'G20 economic crisis talks will yield 'concrete results'
November 14, 2008 00:00:00
WASHINGTON, Nov 13 (AFP): The White House said yesterday that it expected US-hosted global economic crisis talks this week to yield "some quite concrete results," launching the first in a series of summits on the meltdown.
But the impact of the gathering Friday and Saturday was clouded by US President George W Bush's much-reduced clout with world leaders already looking to US president-elect Barack Obama's January 20 inauguration.
"We are expecting an important and vigorous discussion with some quite concrete results, but as I said this is the first in a series," Dan Price, Bush's adviser on international economic affairs, told reporters.
"We expect a very thorough discussion, as I said, of causes, of near-term actions to be taken, longer-term actions to be considered and importantly, agreement on fundamental principles for reform," Price told reporters.
A second summit could come "sometime during the first quarter of 2009," he said, which could mean after Obama, whose economic policies differ sharply in many respects from Bush's, takes office.
Price said he was "consulting very closely" with Obama aides and will continue to hold those briefings up and through and after the summit" in order to ensure a smooth transfer of power.
Leaders of the Group of Twenty (G20) major rich and developing countries converge on Washington for discussions Friday and Saturday on ways to respond to the global economic meltdown and reforms to prevent another such crisis.
Bush will open the talks on Friday at a formal dinner at the White House for heads of state and government seeking to avert future economic meltdowns like the ongoing crisis, which has roots in the US housing market.
The leaders then meet most of Saturday at the National Building Museum in what US officials, under pressure to detail concrete goals, have emphasised is but the first in a series of international summits to address the meltdown.

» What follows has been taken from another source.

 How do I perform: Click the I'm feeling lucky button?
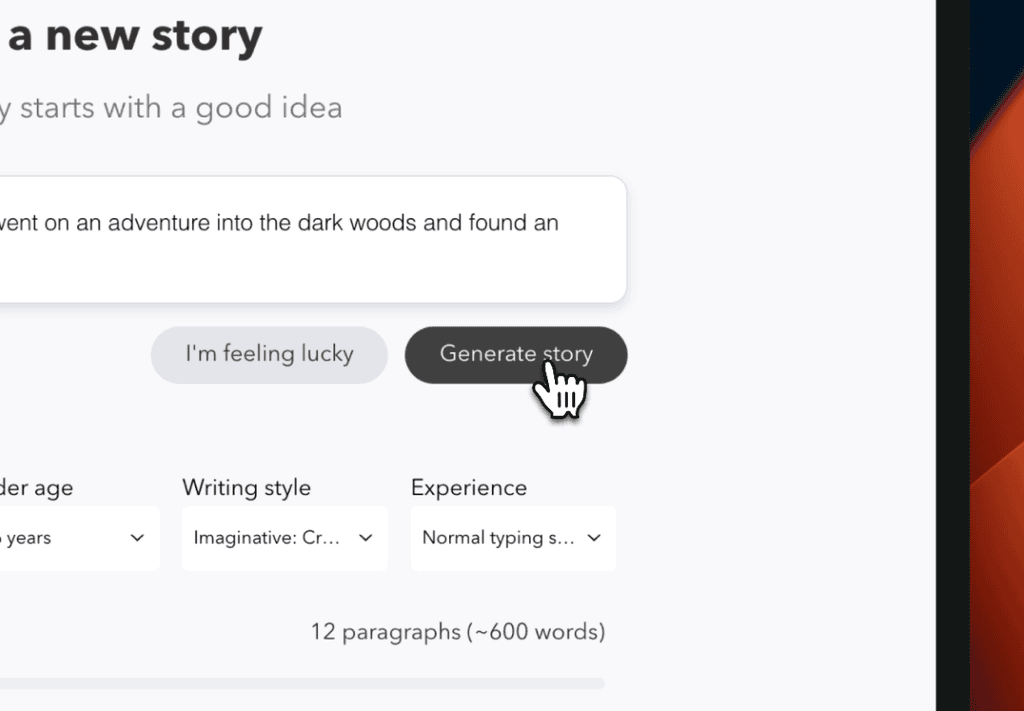[x=268, y=354]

Any changes to the international financial order "will only be successful if they are also based on a common commitment to free-market principles, including open and competitive economies, expanded trade, and increased investment in capital flows," Price said, warning against any protectionist impulses.
Meanwhile, the big emerging countries that are now the main pillars of world economic growth are looking to push their way into seats next to the rich nations' club at the G20 summit in Washington Saturday.

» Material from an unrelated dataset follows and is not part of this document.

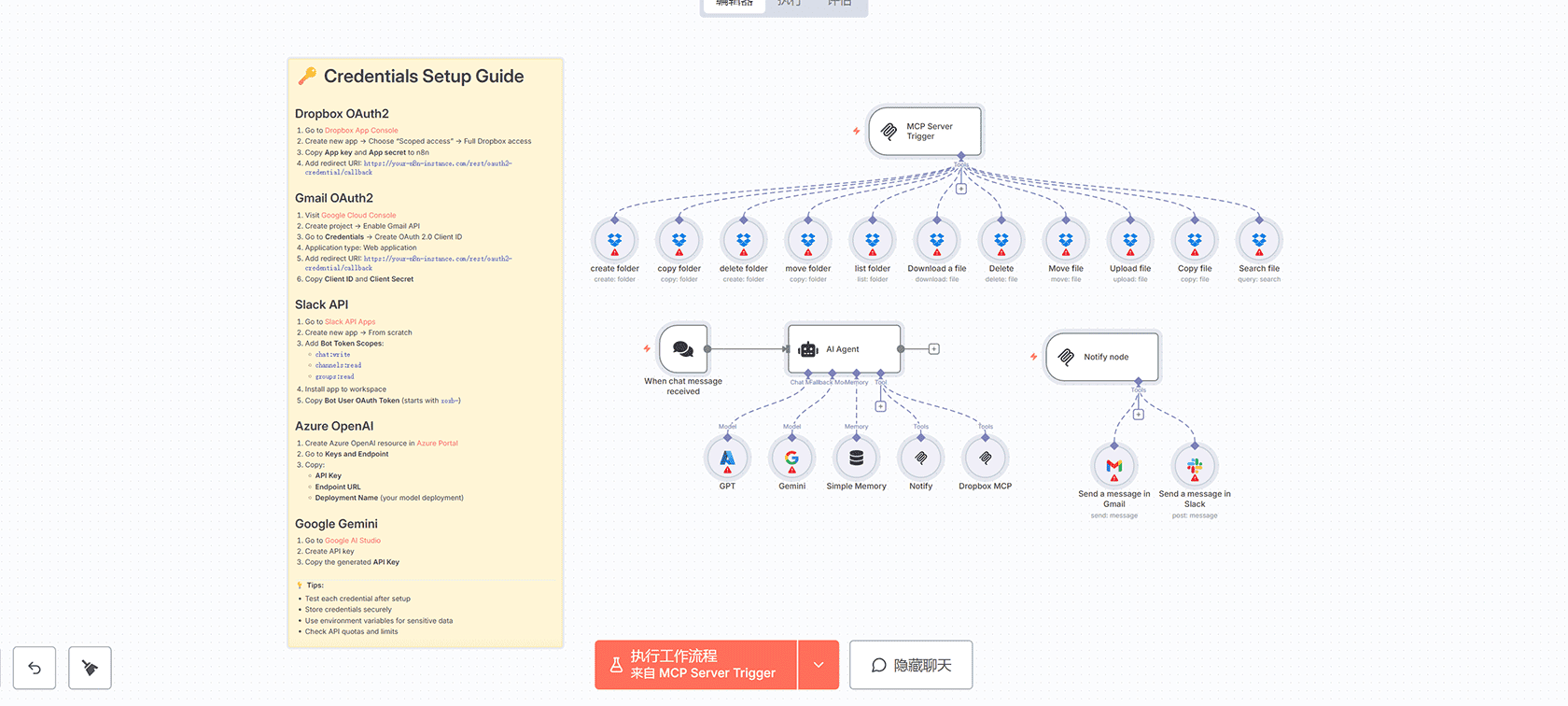Open the GPT Azure model node

[x=727, y=459]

Brazil, Russia, India and China-the so-called BRIC countries-are determined to have their new heavyweight status recognised by the Group of Seven (G7) advanced countries, and win a say in directing the planet's economic affairs.
Their newfound influence, particularly that of China, was felt last weekend when Beijing sent stockmarkets spinning upwards after announcing a 586-billion-dollar stimulus package.
Brazil and India, which have become the public lobbyists on behalf of the emerging markets, want a new financial architecture to emerge from the crisis, calling the current constitution of the G7, the IMF and the World Bank outdated.
Indian Prime Minister Manmohan Singh has said reform of the financial system is needed, and countries should acknowledge the "economically damaging role of excessive speculative activity."
Argentine President Cristina Kirchner is also expected to ask the IMF to compensate for the drying up of liquidity worldwide by giving credits to emerging nations without preconditions, an official said.